The next step allows the user to supply an optional file remapping the gene identifiers obtained from the association data source to user supplied identifiers. This may be necessary if the association data uses a different type of gene identifier to those present in the experimental results. One common use would be to map from probe IDs supplied in an array annotation file to gene IDs. The program can be set to either leave identifiers missing from the translation file unmapped, or to repress them. The former is useful if the user wishes to remap only a subset of gene identifiers, useful in those cases where the annotation data source is inconsistent in its identifier use. The latter can be useful when trying to extract gene sets for a single species from an Affymetrix annotation spreadsheet that contains more than one species.
Finally GO2MSIG remaps synonymous GO terms to the term preferred by the version of the GO hierarchy being used. Obsolete terms in the associations are ignored. Informational warnings are issued when synonymous or obsolete terms are encountered, and also when GO terms in the gene association data source are not represented in the GO term data source at all (possible if the term data source is older than the association data source).

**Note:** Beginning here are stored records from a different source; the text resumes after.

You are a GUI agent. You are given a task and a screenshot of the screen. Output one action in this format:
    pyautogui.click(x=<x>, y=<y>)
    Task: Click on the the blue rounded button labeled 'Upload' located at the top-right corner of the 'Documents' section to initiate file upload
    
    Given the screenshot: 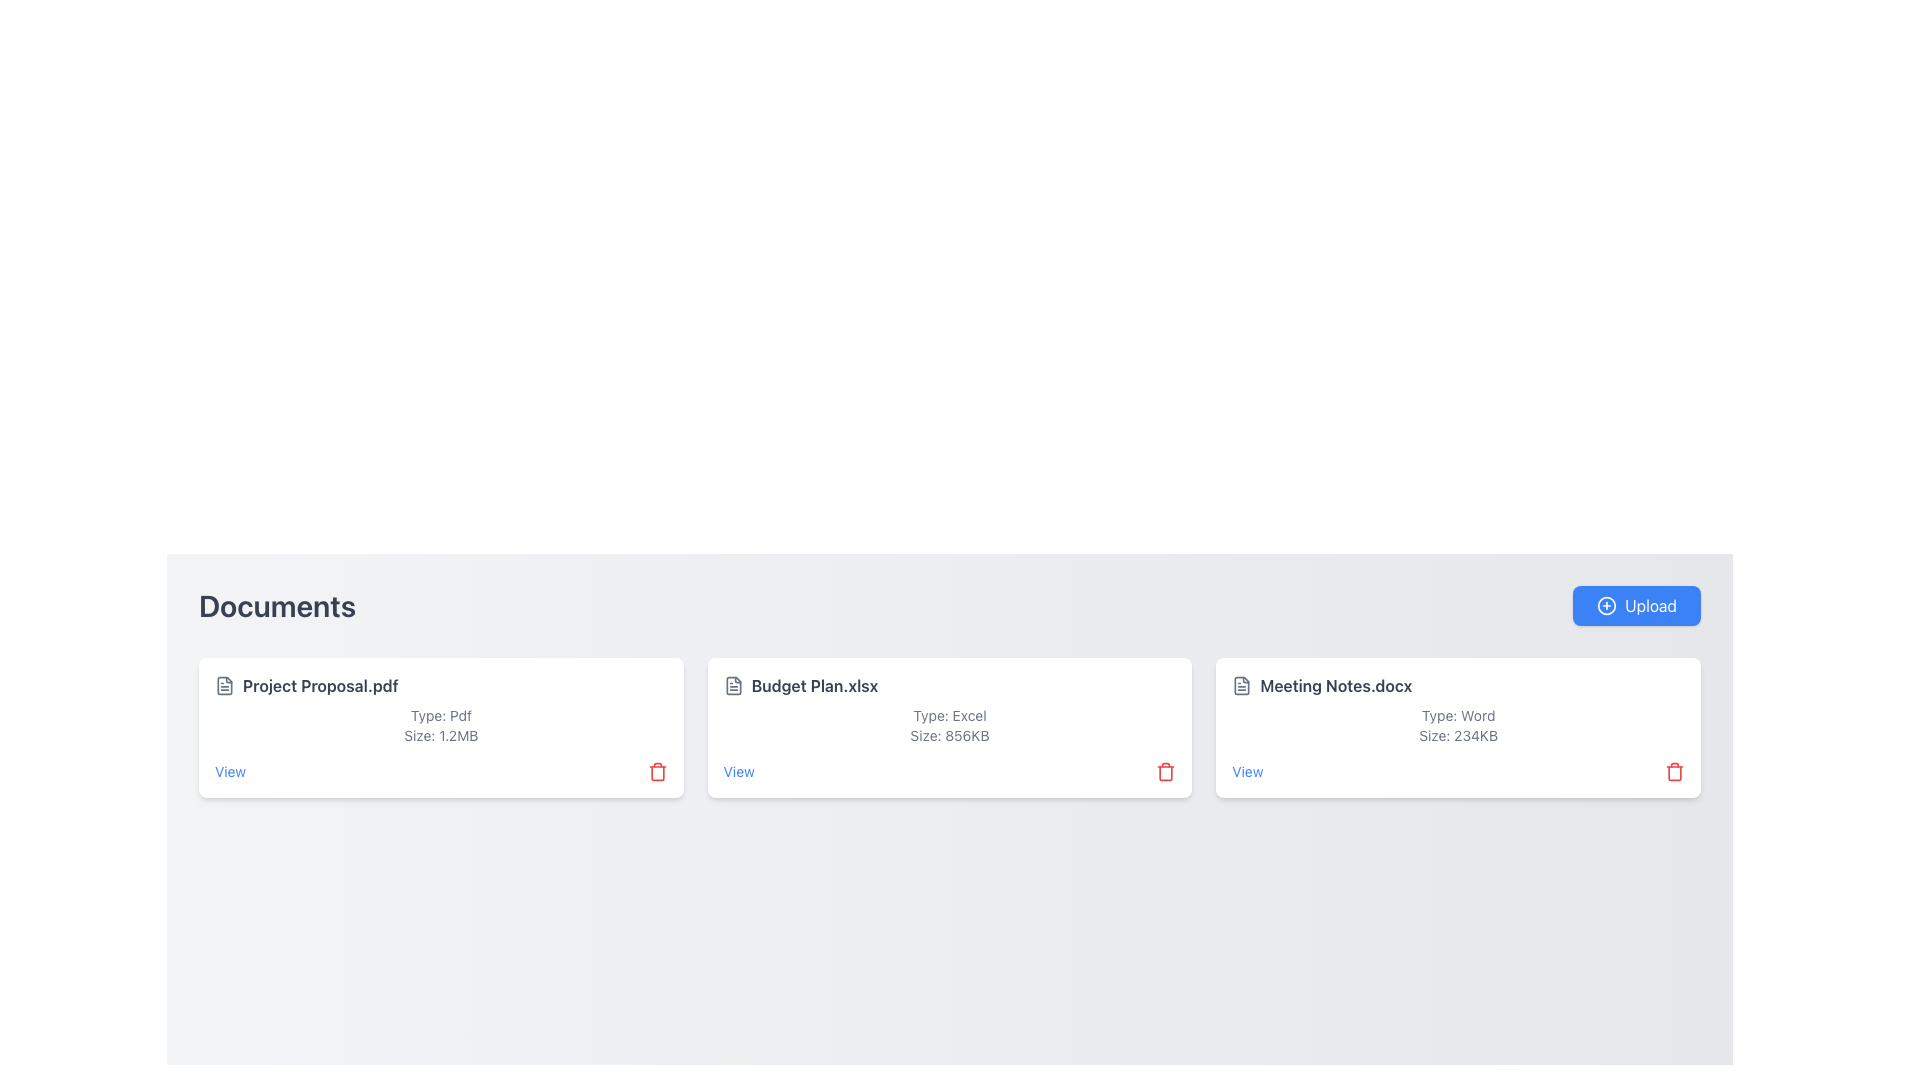 What is the action you would take?
    pyautogui.click(x=1636, y=604)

Annotation of genes with higher level term associations
The annotation of genes with higher level term associations is performed by recursively propagating gene associations explicitly defined in the association database up the DAG towards the root. During this process the shortest path connecting each term to the root is recorded for later output.
Size filtering, duplicate removal and output
The first step after propagation is filtering the collection of sets by user selectable maximum and minimum size cut-offs. The minimum cut-off prevents the output of many very small gene sets that would never achieve statistical significance. The maximum cut-off removes GO terms that are so general that the results would be meaningless.
Gene set collections built from GO will likely contain multiple GO terms with identical gene associations. Since such duplicate gene sets can affect the accuracy of the key GSEA false discovery rate statistic, the next step is to collapse these down to a single set. The original MSigDB gene set collections eliminate identical terms leaving one representative. Elimination of identical terms without record can make inference harder. If, for example, a parent term ‘muscle system process’ has the same gene associations as its eliminated child term ‘muscle contraction’, then during analysis the user looking at the GO hierarchy will likely want to know whether the significant change identified for ‘muscle system process’ is a result of ‘muscle contraction’, or other child terms such as ‘muscle hypertrophy’. This is hard to do if the fact that the child term existed and is identical to the parent term is not recorded. GO2MSIG also records each unique gene set (by gene content) only once. However the description field in the output file will contain a list of all GO terms with that identical set of gene associations. The URL link field (which can only reference one term) contains a link to whichever of the GO terms has the shortest distance between it and the root term - in other words the most general of the terms associated with that gene set.
During analysis of the results from a GO based gene set analysis the experimenter is likely to want to home in on the more specific terms that show statistically significant changes. In this implementation a rough guide to specificity is provided by appending the distance of each term from the root (calculated during the propagation stage) to the end of the term description during the final output. This is analogous to the concept of ‘levels’ used by the functional enrichment analysis application FatiGO [1].
Finally the set is output in either .gmt or .gmx format, one being essentially the transpose of the other.